The case this week is fairly light, both in terms of tone and detail: Hank and Britt swipe a case sheet that has an attached reward on it to make some many and quickly find out that the big whale of a man they’re supposedly trying to capture for armed robbery is actually tied up in a feud with his mousey half-brother who organized the theft of $100k at the local horse track and then left the big guy with nothing. Like in the pilot, Hank and Britt play multiple sides throughout the episode and end up protecting the man they thought they were bringing down and actually officially assist the police and Gustafson before it’s all said and done.
However, it’s in the way Terriers goes through those traditional paces that so great.
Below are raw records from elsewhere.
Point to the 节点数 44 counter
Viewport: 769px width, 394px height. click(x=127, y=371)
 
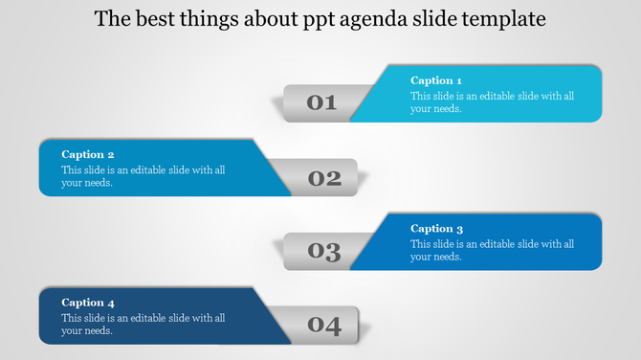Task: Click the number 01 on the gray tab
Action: (x=321, y=102)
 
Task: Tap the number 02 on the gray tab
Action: (x=325, y=177)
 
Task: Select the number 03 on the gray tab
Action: (x=325, y=252)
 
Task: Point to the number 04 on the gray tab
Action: (x=325, y=326)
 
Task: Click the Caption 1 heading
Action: (x=436, y=81)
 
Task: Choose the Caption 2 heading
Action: (x=88, y=154)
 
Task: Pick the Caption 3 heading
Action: (x=437, y=229)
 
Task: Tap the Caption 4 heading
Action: (x=88, y=303)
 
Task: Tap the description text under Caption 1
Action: (x=492, y=102)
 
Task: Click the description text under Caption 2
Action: (x=144, y=176)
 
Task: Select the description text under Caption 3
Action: (x=492, y=250)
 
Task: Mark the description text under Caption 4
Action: (x=144, y=325)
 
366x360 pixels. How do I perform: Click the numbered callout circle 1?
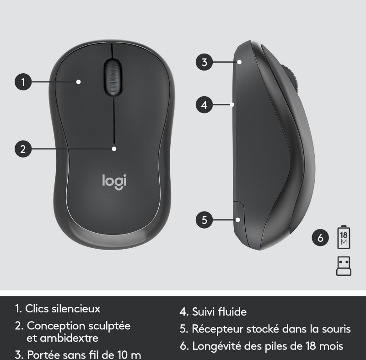pyautogui.click(x=23, y=82)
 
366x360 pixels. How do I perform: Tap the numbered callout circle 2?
pyautogui.click(x=23, y=149)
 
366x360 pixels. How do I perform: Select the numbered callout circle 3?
pyautogui.click(x=204, y=62)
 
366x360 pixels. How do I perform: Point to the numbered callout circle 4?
pyautogui.click(x=204, y=105)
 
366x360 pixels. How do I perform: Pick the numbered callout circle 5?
pyautogui.click(x=204, y=220)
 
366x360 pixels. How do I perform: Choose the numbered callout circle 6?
pyautogui.click(x=320, y=238)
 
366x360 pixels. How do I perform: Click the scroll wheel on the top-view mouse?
pyautogui.click(x=113, y=77)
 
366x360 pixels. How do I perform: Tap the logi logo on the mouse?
pyautogui.click(x=114, y=182)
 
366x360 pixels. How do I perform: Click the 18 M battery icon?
pyautogui.click(x=344, y=237)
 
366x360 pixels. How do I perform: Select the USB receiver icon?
pyautogui.click(x=344, y=266)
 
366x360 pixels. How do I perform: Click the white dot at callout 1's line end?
pyautogui.click(x=79, y=82)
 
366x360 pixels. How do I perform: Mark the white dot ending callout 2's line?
pyautogui.click(x=114, y=149)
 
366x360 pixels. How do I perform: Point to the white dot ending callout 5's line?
pyautogui.click(x=238, y=220)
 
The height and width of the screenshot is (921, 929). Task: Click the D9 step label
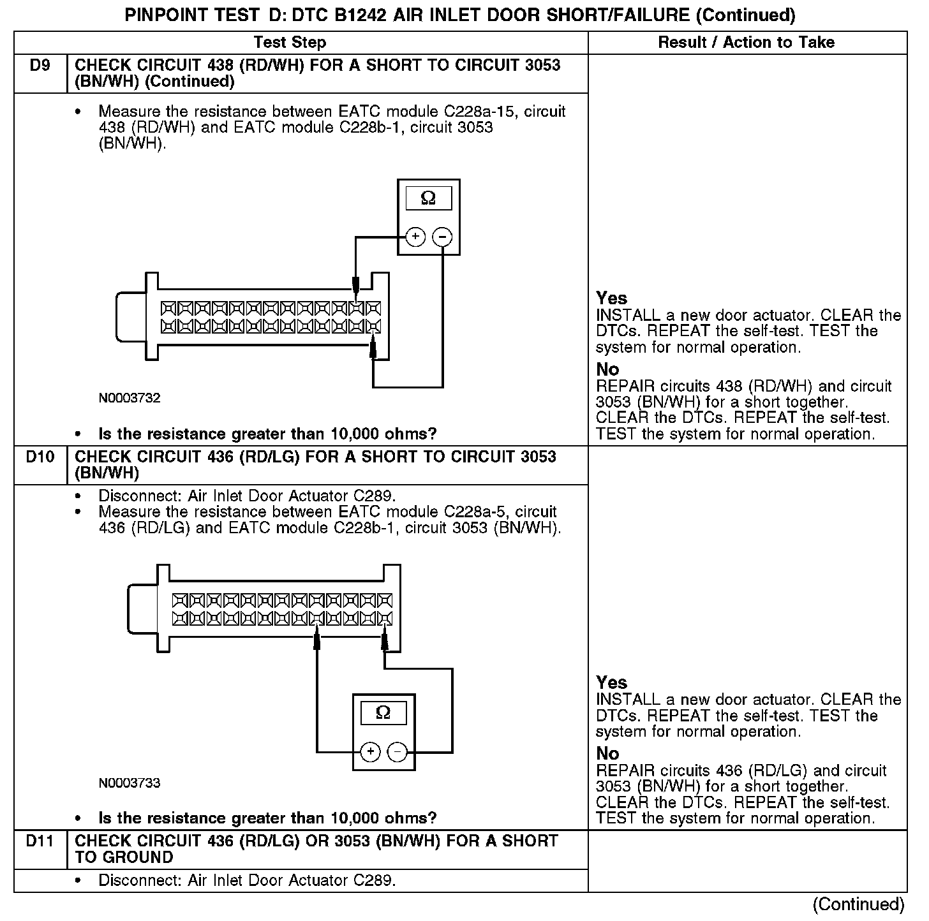40,65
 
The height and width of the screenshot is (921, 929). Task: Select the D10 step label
40,457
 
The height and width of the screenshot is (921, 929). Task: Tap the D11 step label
40,841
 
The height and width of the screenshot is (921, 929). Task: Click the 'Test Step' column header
290,43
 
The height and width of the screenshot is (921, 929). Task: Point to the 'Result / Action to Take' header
746,43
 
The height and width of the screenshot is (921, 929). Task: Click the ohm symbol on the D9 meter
428,198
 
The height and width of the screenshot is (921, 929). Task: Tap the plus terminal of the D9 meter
415,237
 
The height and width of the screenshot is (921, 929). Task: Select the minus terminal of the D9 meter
442,237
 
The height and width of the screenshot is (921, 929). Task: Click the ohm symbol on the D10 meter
383,712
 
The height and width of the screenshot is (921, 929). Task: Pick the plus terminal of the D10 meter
370,753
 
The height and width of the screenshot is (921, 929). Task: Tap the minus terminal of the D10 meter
398,753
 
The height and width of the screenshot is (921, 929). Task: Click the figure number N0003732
130,398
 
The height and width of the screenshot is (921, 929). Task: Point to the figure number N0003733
130,783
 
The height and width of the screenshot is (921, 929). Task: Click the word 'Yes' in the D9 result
611,298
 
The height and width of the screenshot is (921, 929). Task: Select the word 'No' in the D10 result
607,753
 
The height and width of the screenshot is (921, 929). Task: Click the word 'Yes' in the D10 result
611,682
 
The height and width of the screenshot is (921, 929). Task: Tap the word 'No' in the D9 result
607,369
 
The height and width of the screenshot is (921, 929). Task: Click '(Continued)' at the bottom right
858,904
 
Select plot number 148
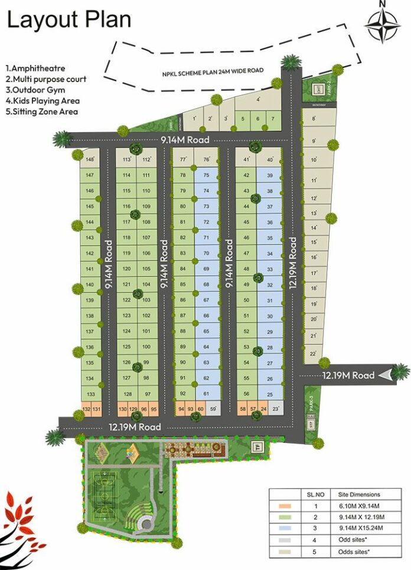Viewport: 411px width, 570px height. click(90, 159)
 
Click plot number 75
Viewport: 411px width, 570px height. click(206, 175)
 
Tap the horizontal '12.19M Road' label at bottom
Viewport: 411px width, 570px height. click(134, 426)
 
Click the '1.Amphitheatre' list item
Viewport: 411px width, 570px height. click(35, 69)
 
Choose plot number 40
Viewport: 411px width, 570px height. click(270, 159)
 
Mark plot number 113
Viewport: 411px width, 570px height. click(126, 159)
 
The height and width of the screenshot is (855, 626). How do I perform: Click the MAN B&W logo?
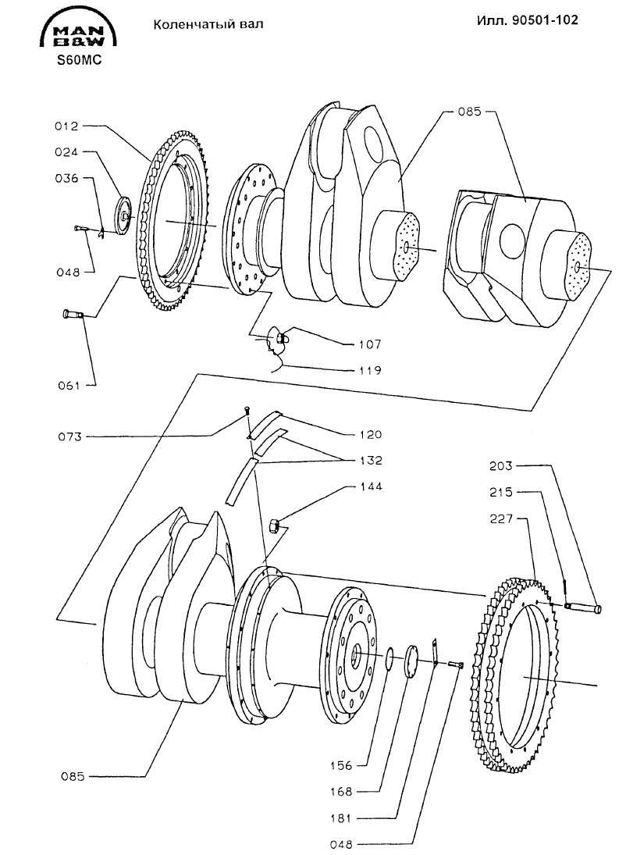[x=78, y=32]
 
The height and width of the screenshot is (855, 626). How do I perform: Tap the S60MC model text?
[x=80, y=61]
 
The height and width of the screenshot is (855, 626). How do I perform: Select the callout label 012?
[x=66, y=126]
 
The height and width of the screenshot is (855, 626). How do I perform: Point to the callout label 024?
[x=66, y=153]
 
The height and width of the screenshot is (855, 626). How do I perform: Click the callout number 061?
[x=69, y=386]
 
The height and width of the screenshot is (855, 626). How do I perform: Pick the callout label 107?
[x=370, y=344]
Hank and Britt’s horrible attempts at pretending to be local muscle, their horrible attempts at fighting the big man and their subsequent care of the big man after he’s shot by the crappy half-brother are all hilarious moments without being overtly so.
But the centerpieces to the episode are actually extremely intense moments that acknowledge how dark these characters can go and also how easily the series can transition between tones. Throughout the episode, Britt begins to worry about a dark presence that is supposedly coming to wreck his life, according to the lame palm reader girlfriend of the big man they’re helping. Though he thinks it’s the new dog that he and Katie just bought (and eventually get rid of by the episode’s end), there’s an overt suggestion that it’s Hank. So when Gustafson intensely explains to Britt that being Hank’s partner eventually sucks, it looks like a little bit of the fun got sucked out of Britt’s eyes. He surely knows about Hank’s rocky past, but has been willing to stick with him thus far. But as Hank gets deeper and deeper into this Lindus thing, there’s a question of whether or not Britt will be screwed along the way. I mean Hank did attempt to use that check for his house without checking with Britt.
Meanwhile, the episode’s final sequence, in which Hank finally shows up at his old house to give up the check and has a flashback to the day that he and Gretchen bought it the first time, is fantastic. It’s only two episodes into this series, but scenes like this one where Donal Logue knows how to play the sadness in the eyes but not push out an extremely animated performance, go a long way in making us really care about Hank. Awesome. And then he takes a hammer to the wall she never liked, officially confirming that he can’t back out now, the stakes are raised, just as they were last week when he made his charge to Lindus.